Tłumy przy synagodze i UAM. Łapią Pokemony
Gdy w czwartek pisaliśmy o docierającej do Poznania modzie na granie w Pokemon GO, najliczniejsza grupa fanów Pokemonów z naszego miasta na Facebooku liczyła około 1500 osób. Dziś jest ich już 3200. Coraz więcej poszukiwaczy "stworów" widać też na ulicach.
Gra Pokemon GO jest już oficjalnie dostępna w Polsce, a to zachęciło kolejne tysiące mieszkańców do zainstalowania jej na swoich smartfonach. Już w czwartek pisaliśmy, że na Facebooku powstało kilka grup zrzeszających poszukiwaczy. Największa jeszcze kilka dni temu liczyła około 1500 osób. Dziś ma już 3200 członków, którzy wymieniają się radami na temat łapania Pokemonów, umawiają się na spotkania i dzielą się wątpliwościami. Pokemonów szuka się z pomocą mapy wyświetlanej na ekranie smartfona. Aplikacja wykorzystuje przy tym technologię rozszerzonej rzeczywistości.
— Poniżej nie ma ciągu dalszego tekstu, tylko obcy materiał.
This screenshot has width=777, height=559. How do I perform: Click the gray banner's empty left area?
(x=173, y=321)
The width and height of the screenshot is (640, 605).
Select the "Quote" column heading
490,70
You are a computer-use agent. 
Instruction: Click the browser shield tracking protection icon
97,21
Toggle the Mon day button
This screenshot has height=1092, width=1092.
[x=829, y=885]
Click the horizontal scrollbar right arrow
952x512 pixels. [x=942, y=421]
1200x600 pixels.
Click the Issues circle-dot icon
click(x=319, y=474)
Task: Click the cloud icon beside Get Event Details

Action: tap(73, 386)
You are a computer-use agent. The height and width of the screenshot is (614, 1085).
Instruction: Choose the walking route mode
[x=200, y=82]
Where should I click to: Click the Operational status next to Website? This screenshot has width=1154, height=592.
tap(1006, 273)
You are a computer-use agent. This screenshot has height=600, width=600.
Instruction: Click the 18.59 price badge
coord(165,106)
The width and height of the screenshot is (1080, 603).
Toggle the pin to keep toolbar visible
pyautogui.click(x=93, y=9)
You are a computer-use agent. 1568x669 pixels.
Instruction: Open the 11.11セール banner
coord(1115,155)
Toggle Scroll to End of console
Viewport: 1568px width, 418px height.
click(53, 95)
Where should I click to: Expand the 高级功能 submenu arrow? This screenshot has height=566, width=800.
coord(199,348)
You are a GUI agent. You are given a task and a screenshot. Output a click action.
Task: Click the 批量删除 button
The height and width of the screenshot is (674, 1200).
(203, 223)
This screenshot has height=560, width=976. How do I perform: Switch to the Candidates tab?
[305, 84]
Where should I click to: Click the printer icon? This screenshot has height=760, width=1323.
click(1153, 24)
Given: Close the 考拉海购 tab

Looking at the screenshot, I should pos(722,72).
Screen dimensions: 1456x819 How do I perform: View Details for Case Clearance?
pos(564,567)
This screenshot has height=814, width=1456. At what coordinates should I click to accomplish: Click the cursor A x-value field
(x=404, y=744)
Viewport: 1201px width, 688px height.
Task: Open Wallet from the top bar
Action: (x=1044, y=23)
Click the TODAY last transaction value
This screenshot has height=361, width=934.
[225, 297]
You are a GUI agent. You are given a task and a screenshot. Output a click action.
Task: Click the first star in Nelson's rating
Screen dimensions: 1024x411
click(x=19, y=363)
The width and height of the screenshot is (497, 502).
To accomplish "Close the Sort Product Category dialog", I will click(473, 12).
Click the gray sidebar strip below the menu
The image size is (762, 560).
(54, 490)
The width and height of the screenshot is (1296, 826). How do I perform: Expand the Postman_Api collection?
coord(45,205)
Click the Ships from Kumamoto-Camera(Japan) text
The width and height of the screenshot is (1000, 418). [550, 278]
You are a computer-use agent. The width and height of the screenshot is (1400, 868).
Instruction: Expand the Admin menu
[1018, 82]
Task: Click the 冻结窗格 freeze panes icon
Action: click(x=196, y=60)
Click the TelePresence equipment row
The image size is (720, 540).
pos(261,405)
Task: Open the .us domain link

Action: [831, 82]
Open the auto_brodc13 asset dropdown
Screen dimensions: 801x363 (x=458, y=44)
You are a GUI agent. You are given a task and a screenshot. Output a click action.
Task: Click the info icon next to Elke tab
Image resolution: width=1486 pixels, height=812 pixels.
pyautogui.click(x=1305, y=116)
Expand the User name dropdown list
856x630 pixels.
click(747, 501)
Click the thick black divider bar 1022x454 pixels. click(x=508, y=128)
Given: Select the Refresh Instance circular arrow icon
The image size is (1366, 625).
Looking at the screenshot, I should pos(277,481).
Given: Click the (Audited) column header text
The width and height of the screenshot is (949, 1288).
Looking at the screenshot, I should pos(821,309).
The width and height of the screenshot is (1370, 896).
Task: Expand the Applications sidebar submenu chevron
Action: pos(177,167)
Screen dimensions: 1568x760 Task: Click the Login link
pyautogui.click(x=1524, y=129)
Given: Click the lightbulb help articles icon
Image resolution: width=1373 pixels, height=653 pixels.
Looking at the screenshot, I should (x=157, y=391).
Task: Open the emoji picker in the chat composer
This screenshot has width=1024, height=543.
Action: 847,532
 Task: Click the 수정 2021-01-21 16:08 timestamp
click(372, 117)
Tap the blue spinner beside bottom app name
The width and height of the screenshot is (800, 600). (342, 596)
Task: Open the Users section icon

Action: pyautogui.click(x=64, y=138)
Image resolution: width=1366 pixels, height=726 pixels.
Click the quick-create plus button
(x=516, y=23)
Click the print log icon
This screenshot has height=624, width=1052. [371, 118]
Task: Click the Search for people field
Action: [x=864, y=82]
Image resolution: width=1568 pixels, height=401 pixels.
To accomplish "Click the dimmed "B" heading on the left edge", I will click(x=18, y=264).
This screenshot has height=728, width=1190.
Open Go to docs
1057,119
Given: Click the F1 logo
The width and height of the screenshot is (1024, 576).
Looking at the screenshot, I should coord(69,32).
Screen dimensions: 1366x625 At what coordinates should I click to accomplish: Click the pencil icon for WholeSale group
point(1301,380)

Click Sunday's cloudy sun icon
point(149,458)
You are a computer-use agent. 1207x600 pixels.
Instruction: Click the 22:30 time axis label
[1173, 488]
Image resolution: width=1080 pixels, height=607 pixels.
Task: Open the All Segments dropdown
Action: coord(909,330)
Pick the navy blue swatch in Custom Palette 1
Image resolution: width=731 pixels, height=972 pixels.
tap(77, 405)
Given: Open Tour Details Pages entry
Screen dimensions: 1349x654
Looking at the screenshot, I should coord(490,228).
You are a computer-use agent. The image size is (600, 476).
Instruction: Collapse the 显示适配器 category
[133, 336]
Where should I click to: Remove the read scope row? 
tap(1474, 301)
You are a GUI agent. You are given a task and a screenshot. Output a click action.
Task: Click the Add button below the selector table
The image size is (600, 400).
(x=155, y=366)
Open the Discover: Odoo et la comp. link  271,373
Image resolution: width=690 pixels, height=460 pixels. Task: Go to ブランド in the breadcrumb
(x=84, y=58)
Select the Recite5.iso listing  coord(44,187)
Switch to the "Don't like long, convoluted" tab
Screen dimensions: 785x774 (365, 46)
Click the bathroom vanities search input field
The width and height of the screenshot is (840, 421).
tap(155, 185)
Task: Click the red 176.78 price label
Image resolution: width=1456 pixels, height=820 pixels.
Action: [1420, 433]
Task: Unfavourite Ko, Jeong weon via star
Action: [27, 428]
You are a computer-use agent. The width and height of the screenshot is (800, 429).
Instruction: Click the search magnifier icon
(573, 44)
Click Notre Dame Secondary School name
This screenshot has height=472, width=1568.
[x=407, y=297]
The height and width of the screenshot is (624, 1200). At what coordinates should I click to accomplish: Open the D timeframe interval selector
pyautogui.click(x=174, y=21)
Do naszej redakcji dociera coraz więcej informacji na temat licznych grup odwiedzających konkretne punkty Poznania właśnie po to, by łapać Pokemony. - Tłumek ludzi przy synagodze łapie Pokemony. Serio serio - napisał do nas w poniedziałek wieczorem czytelnik Jan. Podobny obrazek można było zobaczyć przy Collegium Minus Uniwersytetu im. Adama Mickiewicza. - To po prostu podróżowanie, łapanie różnych stworków, zajmowanie różnych miejsc - informuje jeden z poszukiwaczy Pokemonów. - Prawdopodobnie stworzenia, które są w telefonie komórkowym próbują się czegoś nauczyć na naszym uniwersytecie - dodaje kolejny poszukiwacz, który w poniedziałek łapał Pokemony właśnie przy budynku UAM.
Lokalizacji, w których można zobaczyć poszukiwaczy, jest znacznie więcej. Miłośnicy Pokemonów umawiają się m.in. nad Jeziorem Maltańskim, odwiedzają kościoły czy szukają Pokemonów przy poznańskich pomnikach.